The hemp harvest in Terry County has begun and, considering there were very few acres of hemp planted this year, it will be over about as soon as it starts.
For the purposes of this particular field, combine harvesting is highly efficient due to its ability to cut a swath about 40 feet wide through a field. Combines are optimal when harvesting hemp seeds on a wide scale, but they can easily shatter seeds at moisture levels lower than 15%. Combines can also increase levels of microbial contamination if hail or rain flattens the swath of plants into the ground. So you must assess your field for swathing potential and carefully adjust your settings for optimal combine harvesting.
As the combine or swather goes through the fields, it cuts the plants off and lays them down. You can see as you look at the pictures of the laid down hemp the difference in the plants. The dryer looking plant that from the road, appears to be weeds, is actually the male plant. The greener plant with all the leaves is the female. They are both laid down to dry out a bit.
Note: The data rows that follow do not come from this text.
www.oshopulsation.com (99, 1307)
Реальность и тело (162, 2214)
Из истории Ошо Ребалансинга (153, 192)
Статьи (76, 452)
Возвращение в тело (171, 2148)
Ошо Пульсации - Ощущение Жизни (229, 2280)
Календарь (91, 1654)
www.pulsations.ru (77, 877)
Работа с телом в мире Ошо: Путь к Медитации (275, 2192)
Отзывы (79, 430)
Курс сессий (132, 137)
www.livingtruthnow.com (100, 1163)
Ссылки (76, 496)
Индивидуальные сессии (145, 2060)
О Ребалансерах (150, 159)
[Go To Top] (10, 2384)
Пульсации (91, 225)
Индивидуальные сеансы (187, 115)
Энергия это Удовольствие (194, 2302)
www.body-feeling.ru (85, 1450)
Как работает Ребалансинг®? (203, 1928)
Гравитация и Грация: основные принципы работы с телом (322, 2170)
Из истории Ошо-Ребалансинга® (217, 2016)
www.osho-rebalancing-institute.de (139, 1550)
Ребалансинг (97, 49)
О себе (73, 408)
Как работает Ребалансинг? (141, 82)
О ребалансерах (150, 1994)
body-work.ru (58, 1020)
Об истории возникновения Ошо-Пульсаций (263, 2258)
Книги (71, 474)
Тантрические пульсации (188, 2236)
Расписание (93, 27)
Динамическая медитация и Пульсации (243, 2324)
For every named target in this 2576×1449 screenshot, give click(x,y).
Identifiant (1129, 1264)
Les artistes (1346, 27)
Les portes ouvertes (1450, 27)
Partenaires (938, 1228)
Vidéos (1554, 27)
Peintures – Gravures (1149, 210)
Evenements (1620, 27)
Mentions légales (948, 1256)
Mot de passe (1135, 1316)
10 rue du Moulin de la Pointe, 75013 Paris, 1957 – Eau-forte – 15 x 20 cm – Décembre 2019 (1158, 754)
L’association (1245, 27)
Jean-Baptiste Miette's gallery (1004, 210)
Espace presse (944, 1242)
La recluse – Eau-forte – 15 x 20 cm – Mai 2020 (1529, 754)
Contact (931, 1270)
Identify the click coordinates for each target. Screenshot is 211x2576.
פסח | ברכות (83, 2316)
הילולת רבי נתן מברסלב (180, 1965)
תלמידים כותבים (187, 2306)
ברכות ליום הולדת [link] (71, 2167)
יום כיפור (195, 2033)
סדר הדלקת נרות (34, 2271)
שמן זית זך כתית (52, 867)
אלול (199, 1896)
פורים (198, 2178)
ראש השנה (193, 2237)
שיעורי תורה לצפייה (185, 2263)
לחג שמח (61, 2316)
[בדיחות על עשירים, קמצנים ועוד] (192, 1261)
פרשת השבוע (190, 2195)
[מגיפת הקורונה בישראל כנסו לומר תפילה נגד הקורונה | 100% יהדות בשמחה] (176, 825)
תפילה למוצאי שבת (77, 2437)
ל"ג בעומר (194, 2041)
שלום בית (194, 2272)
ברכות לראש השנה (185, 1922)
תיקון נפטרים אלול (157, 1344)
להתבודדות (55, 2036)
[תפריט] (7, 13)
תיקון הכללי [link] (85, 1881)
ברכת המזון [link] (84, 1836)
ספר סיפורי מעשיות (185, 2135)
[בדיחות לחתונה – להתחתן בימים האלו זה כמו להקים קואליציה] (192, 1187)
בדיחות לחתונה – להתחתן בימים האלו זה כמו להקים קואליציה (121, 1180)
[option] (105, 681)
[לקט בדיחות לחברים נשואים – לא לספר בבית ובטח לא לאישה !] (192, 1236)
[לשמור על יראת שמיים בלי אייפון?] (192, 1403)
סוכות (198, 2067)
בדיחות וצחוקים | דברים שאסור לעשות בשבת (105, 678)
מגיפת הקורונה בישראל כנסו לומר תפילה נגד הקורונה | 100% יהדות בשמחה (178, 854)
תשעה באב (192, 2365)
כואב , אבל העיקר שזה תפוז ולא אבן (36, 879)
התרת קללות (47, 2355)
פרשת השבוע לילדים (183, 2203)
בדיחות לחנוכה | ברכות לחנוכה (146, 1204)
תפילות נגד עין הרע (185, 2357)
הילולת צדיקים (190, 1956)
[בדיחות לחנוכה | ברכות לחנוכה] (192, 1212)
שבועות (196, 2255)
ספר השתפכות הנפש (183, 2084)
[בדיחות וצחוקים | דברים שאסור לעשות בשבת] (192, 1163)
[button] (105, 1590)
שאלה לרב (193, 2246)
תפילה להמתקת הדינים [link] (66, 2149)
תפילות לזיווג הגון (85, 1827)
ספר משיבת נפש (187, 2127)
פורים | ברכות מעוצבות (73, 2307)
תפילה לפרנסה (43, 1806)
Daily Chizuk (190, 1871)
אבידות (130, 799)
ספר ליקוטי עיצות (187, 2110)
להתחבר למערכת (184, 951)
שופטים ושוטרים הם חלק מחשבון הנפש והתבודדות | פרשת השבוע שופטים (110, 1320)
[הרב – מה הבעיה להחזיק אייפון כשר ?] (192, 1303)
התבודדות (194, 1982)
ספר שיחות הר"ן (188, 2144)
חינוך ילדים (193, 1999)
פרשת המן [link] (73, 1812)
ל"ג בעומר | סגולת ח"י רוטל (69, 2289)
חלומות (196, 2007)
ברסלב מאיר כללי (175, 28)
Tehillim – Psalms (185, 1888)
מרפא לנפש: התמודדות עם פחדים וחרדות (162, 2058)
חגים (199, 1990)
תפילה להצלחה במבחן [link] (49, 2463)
A couple of days later, the baler goes through the fields and round bales the plants left lying. These bales are then loaded onto a truck and carried to a processing facility, which in this case, is at Slaton.
The bales will be air dried at Slaton to be ready to process. Virtually every part of the hemp plant can be used.
It remains to be seen if hemp will one day be seen as a viable crop option for producers in this area. This is still very much an experimental crop for our area, with some pretty good potential for diversity for our farmers.